Do encontro, ficou definido que uma comissão formada por entidades que representam os trabalhadores e a direção vai se reunir para melhorar o projeto de segurança construído em 2014. Para o presidente do Sindisaúde-RS, Arlindo Ritter, no entanto, o plano de segurança criado pelo hospital não foi colocado em prática.
– Esperamos por soluções da direção, mas não foi implantado sistema de controle de acesso, as câmaras de segurança não funcionam e falta pessoal – disse o presidente da ASERGHC, Valmor Guedes.

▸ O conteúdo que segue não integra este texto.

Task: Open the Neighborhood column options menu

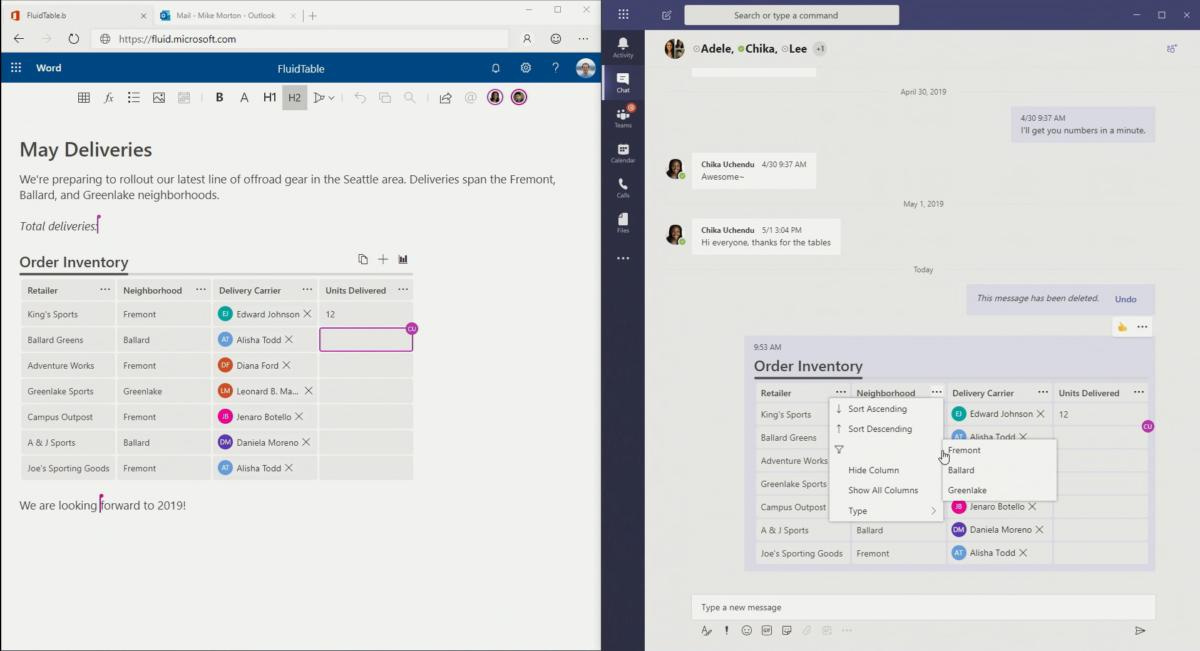Action: coord(936,392)
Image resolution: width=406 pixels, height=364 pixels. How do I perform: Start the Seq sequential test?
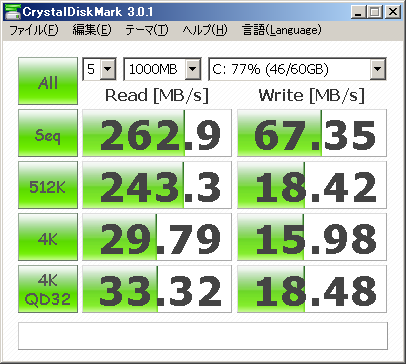pyautogui.click(x=48, y=133)
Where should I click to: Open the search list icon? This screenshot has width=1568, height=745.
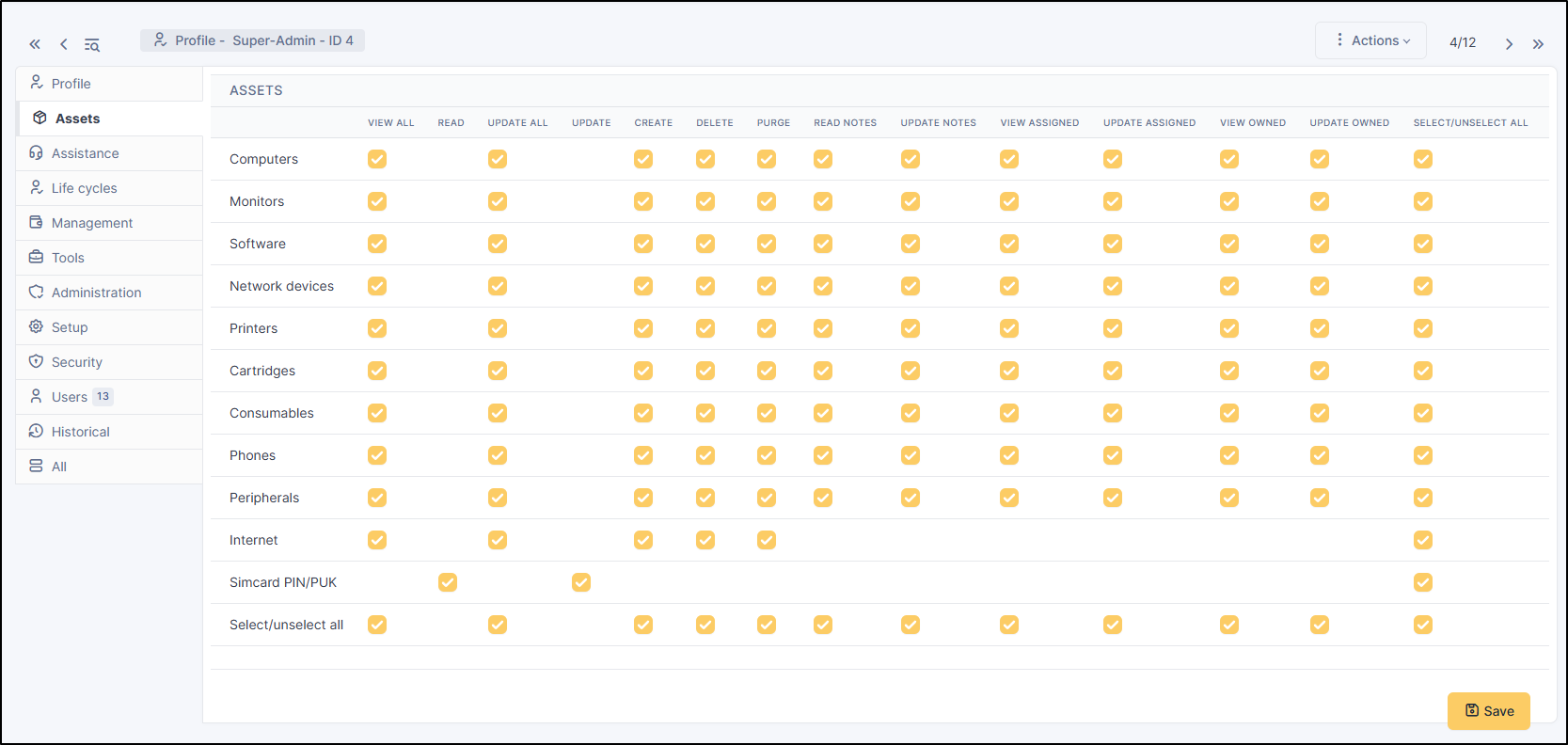coord(92,44)
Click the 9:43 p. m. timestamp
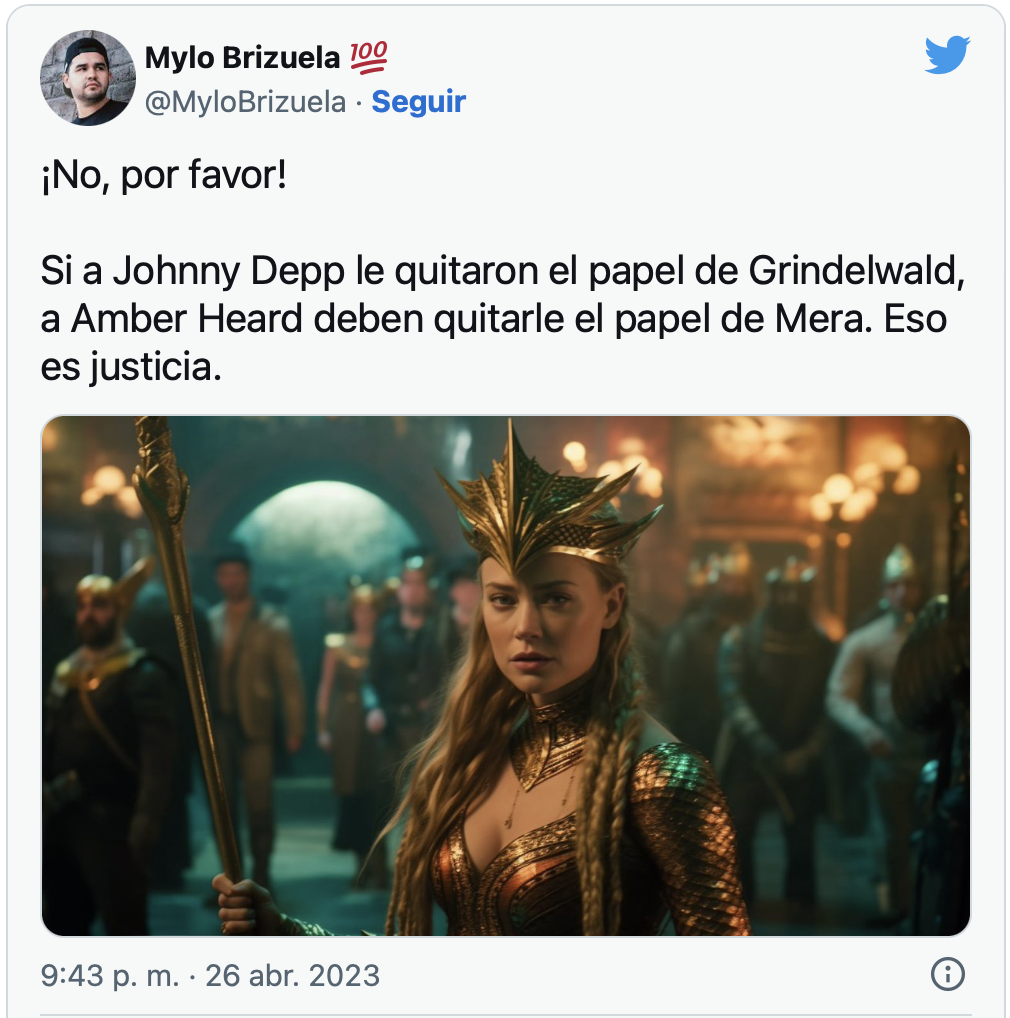1010x1018 pixels. 110,975
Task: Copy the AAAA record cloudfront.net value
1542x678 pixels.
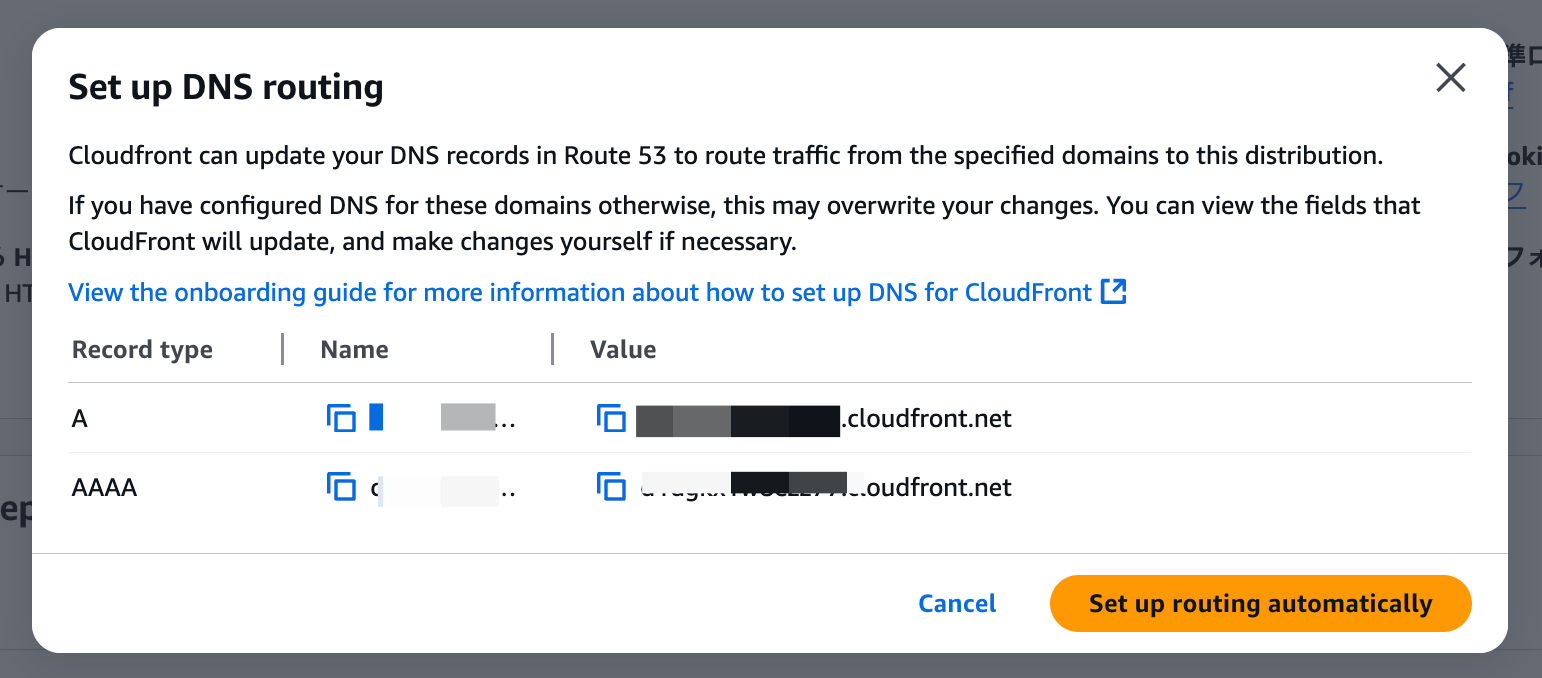Action: (x=611, y=487)
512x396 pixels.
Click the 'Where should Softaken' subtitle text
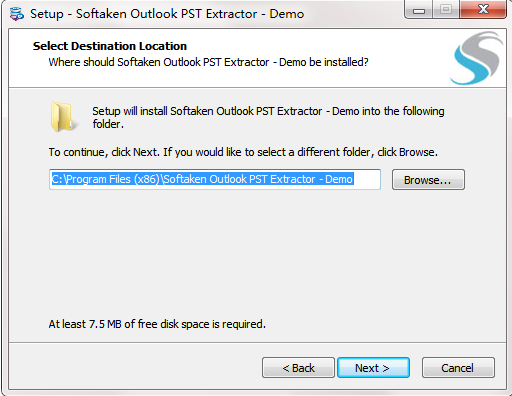(208, 62)

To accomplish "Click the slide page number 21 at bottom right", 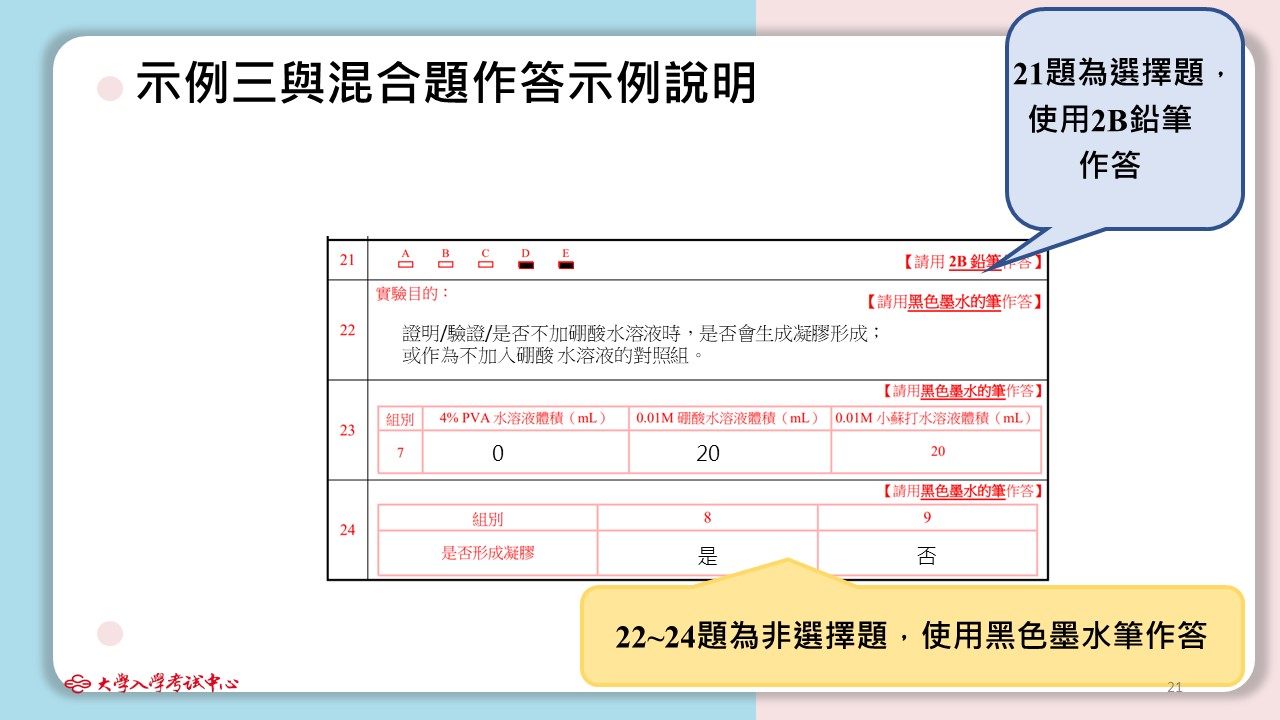I will pos(1175,687).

Na reunião, foram apontadas cinco medidas emergenciais reivindicadas pelos funcionários e entregues à superintendência do Grupo Hospitalar Conceição. São elas: a restrição ao número de visitantes e acompanhantes, a solicitação da presença da Brigada Militar com uma viatura permanente em frente ao HCR, a instalação de detectores de metal e raio-X (nos moldes do existente no Fórum Central), a eliminação do acesso do público ao banheiro da emergência do HCR e o aumento do efetivo de vigilantes com a contratação dos aprovados em concurso. A pauta será encaminhada ao Ministério Público.
O diretor administrativo e financeiro do GHC, Gilberto Barichello, disse que em 2014 foi implantado um protocolo de segurança para feridos por arma e fogo e arma branca no sentido de proteger os pacientes, desde a identificação das visitas até a restrição do ambiente. O caso ocorrido na terça-feira foge a esta característica.
Segundo Barichello, as 22 câmeras de segurança da instituição estavam funcionando (a empresa fez a manutenção no último dia 20). Nenhum hospital no país, conforme o diretor, possui detector de metais, considerado inviável na rotina do HCR. A revista íntima também não pode ser realizada.
O diretor disse que está em processo licitatório a compra de catracas que serão instaladas ainda no primeiro semestre a fim de oferecer mais segurança. Também haverá reforço nas câmeras e controladores de porta codin (para gerenciamento de entradas e saídas).
– O problema de segurança não é só no hospital, mas na sociedade – destaca o diretor.